Ein missverständlich formulierter Artikel in der „Kronenzeitung“ vom 17.9.2022, wonach der Verzehr von Lieferinger Fischen wegen angeblicher Kontaminierung mit Löschschaum-Chemikalien aus dem Grundwasser bedenklich sei, sorgte für Verwirrung. Tatsächlich sind derzeit keine Angelreviere der PPS und schon gar keine Angelfische betroffen.

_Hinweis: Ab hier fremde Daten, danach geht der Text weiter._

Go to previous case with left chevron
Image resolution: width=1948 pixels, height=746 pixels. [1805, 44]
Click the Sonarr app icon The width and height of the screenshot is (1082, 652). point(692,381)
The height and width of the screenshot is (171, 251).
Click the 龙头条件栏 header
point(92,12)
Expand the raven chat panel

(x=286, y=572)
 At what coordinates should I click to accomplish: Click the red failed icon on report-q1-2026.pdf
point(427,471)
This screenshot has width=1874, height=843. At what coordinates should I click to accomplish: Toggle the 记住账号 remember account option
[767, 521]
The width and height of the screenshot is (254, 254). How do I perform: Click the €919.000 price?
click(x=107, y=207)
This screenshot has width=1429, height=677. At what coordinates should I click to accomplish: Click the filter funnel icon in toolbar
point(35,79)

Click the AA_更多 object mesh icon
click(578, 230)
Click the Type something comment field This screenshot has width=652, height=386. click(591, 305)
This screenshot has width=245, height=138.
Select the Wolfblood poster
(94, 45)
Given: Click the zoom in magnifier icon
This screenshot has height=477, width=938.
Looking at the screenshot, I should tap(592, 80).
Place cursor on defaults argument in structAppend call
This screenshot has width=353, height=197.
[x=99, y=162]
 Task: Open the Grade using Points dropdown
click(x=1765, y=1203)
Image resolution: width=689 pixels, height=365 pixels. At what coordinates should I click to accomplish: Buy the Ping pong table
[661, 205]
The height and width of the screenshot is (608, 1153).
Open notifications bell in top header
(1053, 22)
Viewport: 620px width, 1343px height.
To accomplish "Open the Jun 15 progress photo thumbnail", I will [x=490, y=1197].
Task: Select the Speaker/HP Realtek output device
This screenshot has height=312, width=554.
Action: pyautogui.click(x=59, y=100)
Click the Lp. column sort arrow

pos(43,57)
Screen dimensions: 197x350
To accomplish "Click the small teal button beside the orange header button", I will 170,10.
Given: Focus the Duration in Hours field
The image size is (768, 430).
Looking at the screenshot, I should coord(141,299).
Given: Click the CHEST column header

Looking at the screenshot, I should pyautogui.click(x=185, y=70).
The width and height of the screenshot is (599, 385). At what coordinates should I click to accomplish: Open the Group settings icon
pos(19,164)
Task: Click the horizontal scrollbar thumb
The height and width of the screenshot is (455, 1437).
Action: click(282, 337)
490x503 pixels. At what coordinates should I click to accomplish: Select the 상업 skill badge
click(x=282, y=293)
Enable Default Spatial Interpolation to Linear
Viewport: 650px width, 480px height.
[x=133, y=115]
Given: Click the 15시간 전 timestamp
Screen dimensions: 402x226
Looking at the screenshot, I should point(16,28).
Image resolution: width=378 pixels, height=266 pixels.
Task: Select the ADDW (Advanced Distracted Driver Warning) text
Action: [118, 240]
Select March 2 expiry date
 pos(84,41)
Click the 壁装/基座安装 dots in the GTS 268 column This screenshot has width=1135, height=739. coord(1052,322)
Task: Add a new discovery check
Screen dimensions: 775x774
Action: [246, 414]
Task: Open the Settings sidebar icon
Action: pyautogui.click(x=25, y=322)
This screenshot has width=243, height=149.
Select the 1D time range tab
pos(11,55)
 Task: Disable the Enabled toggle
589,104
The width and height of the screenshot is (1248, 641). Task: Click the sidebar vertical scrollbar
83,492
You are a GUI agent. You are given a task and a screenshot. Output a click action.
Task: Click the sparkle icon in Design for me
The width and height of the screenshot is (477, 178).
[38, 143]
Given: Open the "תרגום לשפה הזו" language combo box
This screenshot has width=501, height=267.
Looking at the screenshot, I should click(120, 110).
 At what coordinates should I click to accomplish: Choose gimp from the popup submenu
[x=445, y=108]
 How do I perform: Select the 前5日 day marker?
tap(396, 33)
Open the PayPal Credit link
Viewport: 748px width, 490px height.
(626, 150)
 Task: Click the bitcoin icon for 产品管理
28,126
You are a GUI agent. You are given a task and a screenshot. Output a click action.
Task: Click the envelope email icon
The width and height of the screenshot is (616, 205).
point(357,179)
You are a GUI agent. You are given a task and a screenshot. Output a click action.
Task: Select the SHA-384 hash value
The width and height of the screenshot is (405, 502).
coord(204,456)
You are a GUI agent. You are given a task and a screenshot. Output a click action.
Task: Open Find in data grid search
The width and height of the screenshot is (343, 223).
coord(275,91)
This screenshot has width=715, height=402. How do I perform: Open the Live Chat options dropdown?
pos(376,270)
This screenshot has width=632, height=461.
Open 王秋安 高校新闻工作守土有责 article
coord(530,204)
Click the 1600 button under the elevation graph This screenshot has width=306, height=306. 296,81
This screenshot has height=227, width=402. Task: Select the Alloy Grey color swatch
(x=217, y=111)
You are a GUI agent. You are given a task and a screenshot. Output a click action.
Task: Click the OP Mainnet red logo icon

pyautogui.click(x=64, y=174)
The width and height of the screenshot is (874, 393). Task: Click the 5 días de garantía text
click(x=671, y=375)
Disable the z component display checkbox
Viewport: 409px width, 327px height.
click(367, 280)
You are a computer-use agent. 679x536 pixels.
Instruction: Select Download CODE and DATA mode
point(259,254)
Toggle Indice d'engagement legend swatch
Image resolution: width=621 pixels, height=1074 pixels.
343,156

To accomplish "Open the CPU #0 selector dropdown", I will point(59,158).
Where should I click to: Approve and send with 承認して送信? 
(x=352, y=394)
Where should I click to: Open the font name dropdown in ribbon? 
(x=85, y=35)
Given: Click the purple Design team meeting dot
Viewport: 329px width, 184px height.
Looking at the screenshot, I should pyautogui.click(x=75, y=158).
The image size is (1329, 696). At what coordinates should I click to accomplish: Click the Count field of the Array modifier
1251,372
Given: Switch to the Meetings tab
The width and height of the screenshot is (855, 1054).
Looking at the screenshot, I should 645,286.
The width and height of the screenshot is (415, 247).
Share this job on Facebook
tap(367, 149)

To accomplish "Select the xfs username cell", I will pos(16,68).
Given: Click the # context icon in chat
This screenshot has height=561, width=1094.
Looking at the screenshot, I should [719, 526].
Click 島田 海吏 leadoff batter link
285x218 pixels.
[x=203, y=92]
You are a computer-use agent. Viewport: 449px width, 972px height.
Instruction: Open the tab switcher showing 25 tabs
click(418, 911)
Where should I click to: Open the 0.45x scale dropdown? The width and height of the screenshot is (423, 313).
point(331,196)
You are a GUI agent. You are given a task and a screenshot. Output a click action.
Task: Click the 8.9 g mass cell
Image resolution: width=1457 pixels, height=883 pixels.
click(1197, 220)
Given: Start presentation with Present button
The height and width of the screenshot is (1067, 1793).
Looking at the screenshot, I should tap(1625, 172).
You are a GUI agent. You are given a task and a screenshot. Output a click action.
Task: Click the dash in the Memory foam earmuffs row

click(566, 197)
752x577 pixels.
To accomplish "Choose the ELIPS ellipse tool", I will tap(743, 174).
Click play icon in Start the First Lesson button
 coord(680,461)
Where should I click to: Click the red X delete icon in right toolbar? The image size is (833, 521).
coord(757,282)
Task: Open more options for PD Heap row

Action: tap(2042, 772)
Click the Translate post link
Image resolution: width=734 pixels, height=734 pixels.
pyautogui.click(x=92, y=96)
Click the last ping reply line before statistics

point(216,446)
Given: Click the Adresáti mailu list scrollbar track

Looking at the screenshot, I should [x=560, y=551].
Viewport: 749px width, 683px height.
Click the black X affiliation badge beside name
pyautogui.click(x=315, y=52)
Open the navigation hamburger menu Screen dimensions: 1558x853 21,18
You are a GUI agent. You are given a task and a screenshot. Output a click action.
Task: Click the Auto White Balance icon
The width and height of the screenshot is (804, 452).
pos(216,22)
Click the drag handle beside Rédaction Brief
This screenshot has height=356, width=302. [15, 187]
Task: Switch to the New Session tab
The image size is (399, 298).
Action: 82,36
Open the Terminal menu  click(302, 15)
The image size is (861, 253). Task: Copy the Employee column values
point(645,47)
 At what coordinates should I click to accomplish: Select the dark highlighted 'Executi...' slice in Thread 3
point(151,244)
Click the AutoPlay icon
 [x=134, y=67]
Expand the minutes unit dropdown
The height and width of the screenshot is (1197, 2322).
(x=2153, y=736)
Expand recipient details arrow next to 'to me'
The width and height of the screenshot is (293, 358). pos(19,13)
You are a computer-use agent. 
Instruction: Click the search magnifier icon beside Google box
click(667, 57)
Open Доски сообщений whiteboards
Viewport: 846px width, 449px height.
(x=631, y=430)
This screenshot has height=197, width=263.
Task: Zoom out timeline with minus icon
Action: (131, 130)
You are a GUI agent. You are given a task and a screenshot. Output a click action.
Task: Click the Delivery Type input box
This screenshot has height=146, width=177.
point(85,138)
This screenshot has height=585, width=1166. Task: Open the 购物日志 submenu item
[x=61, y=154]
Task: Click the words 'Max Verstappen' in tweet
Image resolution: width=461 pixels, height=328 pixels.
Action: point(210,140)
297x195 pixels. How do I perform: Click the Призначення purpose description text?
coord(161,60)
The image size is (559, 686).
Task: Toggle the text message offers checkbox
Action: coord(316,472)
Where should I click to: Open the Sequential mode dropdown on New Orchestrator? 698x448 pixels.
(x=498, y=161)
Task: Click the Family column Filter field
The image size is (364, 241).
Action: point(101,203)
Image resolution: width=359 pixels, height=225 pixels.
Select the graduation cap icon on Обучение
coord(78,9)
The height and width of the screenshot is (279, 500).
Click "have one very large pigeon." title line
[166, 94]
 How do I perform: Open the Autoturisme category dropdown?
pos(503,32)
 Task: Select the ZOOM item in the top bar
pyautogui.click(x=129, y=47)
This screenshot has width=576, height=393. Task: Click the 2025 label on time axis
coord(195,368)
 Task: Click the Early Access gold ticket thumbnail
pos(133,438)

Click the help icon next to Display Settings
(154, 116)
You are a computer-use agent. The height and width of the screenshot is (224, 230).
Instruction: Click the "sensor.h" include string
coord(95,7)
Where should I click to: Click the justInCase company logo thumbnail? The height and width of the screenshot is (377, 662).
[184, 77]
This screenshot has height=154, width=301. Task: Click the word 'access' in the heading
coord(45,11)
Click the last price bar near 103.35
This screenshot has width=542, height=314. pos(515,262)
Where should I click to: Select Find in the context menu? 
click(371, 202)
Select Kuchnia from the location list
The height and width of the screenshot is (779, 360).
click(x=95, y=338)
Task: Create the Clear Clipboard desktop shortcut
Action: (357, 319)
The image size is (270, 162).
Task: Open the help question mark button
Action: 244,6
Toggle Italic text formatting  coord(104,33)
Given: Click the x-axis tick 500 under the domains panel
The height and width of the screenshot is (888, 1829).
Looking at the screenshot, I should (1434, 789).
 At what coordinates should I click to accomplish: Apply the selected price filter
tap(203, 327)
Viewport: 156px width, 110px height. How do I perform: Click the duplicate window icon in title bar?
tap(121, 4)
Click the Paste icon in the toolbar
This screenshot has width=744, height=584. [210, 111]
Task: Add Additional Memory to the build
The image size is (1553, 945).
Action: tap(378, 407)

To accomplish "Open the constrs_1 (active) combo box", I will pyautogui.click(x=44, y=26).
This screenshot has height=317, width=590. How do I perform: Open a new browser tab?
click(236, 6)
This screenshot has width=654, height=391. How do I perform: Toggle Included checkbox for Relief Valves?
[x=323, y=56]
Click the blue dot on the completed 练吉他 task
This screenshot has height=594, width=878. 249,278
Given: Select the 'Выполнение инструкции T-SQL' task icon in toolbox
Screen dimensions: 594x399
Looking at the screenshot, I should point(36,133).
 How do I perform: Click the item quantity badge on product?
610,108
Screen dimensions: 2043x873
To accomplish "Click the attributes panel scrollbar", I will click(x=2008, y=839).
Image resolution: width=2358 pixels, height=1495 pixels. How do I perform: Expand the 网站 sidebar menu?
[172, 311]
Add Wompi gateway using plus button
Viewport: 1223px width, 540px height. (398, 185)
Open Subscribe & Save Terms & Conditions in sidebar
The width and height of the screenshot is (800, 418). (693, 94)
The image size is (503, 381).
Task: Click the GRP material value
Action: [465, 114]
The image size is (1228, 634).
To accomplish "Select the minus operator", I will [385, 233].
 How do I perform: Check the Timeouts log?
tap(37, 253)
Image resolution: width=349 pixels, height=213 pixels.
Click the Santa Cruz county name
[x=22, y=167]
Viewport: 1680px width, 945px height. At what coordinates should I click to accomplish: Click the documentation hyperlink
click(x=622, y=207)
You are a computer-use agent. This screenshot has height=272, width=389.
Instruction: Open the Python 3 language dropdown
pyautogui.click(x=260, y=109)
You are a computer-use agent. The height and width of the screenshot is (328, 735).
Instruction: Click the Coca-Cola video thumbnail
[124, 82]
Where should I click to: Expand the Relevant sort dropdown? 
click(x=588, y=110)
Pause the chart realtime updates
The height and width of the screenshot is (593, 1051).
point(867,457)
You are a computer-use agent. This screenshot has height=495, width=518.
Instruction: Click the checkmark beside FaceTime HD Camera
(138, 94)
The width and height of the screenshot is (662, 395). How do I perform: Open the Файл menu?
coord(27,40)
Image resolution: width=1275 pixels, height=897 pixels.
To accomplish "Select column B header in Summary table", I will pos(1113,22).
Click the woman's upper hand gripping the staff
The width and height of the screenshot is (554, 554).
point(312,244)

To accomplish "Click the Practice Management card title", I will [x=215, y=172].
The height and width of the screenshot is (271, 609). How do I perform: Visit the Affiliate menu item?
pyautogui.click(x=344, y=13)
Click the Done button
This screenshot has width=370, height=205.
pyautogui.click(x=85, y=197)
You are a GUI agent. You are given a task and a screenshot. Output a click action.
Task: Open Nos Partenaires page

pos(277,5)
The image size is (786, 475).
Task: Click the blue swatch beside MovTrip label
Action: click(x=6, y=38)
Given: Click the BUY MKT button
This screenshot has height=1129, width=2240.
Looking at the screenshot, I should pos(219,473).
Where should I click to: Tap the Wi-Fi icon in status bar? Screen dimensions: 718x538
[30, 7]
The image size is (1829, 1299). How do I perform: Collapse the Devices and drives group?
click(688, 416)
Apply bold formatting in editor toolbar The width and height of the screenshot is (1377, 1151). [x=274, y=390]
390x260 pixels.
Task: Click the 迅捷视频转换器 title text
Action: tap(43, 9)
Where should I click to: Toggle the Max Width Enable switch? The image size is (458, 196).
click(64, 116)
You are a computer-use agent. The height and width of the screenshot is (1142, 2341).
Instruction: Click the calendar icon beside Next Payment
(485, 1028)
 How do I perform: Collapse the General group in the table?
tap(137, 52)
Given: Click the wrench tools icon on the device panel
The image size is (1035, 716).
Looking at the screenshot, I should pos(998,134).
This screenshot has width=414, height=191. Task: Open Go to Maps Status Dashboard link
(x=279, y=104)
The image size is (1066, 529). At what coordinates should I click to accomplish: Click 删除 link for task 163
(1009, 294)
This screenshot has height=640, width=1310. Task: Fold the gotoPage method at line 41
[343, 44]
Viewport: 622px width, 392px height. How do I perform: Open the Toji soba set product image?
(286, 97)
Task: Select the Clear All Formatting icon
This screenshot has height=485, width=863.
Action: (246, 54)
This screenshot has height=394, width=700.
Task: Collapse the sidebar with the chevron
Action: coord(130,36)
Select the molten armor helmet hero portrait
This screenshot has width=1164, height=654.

Gerhard Hatheier, Gewässerwart und Bewirtschafter der PPS präzisiert:
Derzeit ist der bedenkliche Stoff PFAS nur in Jungfischen im (für die Angelfischerei gesperrten) Fischerwirtsbach und in den (privaten) Klosterteichen von Hr. Rachbauer nachgewiesen worden. Der Fischerwirtsbach mündet zwar in den Lieferinger Mühlbach, dort wurden aber bisher keine Fische beprobt. Daher weiß auch noch niemand, ob bzw. in welchen Ausmaß dort Fische überhaupt belastet sind.

Die bisherigen Untersuchungen sind wenig repräsentativ. Im Fischerwirtsbach wurden lediglich 4 autochthone Bachforellen zwischen ca. 6 und 10 cm und 2 Stichlinge mit ca. 4 cm Länge untersucht. Diese Jungforellen sind nicht für den Verzehr gedacht, da sie noch mindestens zwei Jahre brauchen, um Speisefischgröße (PPS- Brittelmaß 28 cm) zu erreichen. Zu diesem Zweck werden sie nach einem Jahr aus dem Fischerwirtsbach entnommen und in ein ebenfalls für die Angelfischerei gesperrtes Revier umgesetzt. Die Stichlinge sind Kleinfische und werden überhaupt nicht aus den Gewässern entnommen (keine Speisefische).

Aufgrund der geringen Größe der Fische wurden die zwei Fischarten getrennt geschreddert und die jeweilige Fischmasse auf PFAS untersucht. Diese Untersuchung  ergab erhöhte Werte. Nach Aussage der Fischtierärzte Dr. Frank und Dr. Lahnsteiner (Bundesanstalt für Fischerei) kann aufgrund dieser Untersuchungsmethode vorerst noch kein Rückschluss gezogen werden, inwieweit das Fischfleisch selbst kontaminiert ist. Es ist durchaus möglich, dass sich dieser Stoff z. B. nur im Skelett oder in den Innereien der Fische ablagert.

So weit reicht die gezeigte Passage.